### INSTRUCTIONS FOR THE TASK
All of the data that follows is to be printed exactly, without pictures.

Dataset entries
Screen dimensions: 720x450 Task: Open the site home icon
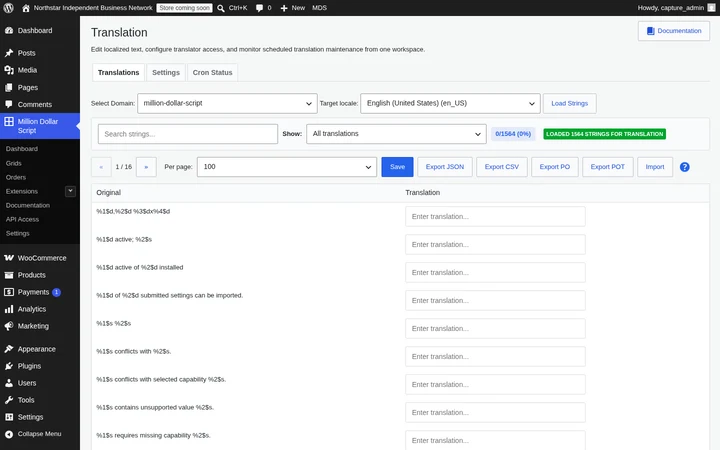click(26, 8)
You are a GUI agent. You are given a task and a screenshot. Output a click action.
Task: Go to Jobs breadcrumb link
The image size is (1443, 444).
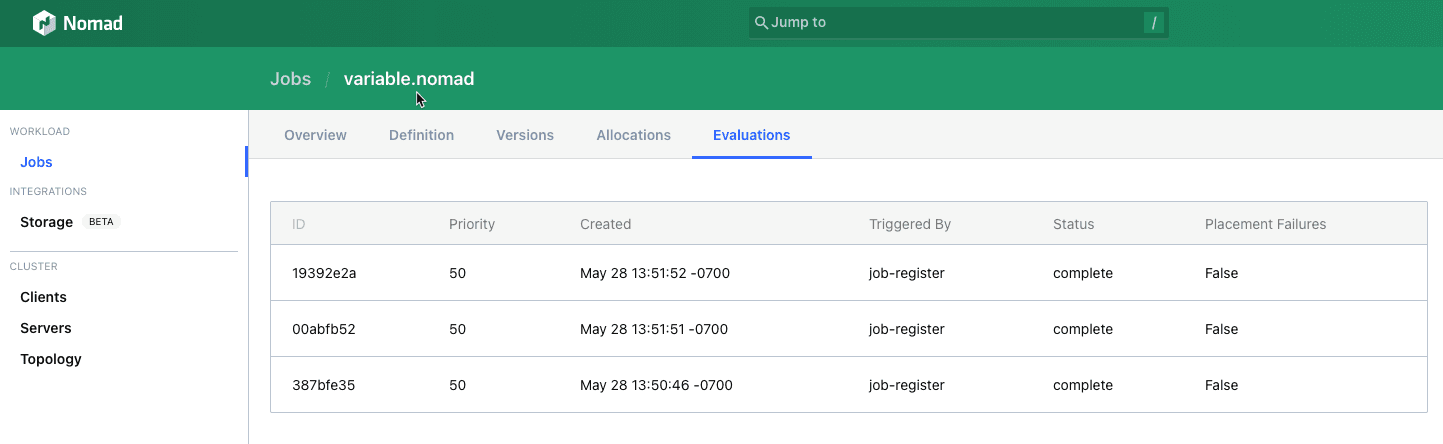pos(290,79)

### TASK ANSWER
Screen dimensions: 720x450 Task: Open the site home icon
click(26, 8)
You are a GUI agent. You are given a task and a screenshot. Output a click action.
Task: Go to Jobs breadcrumb link
The image size is (1443, 444).
pos(290,79)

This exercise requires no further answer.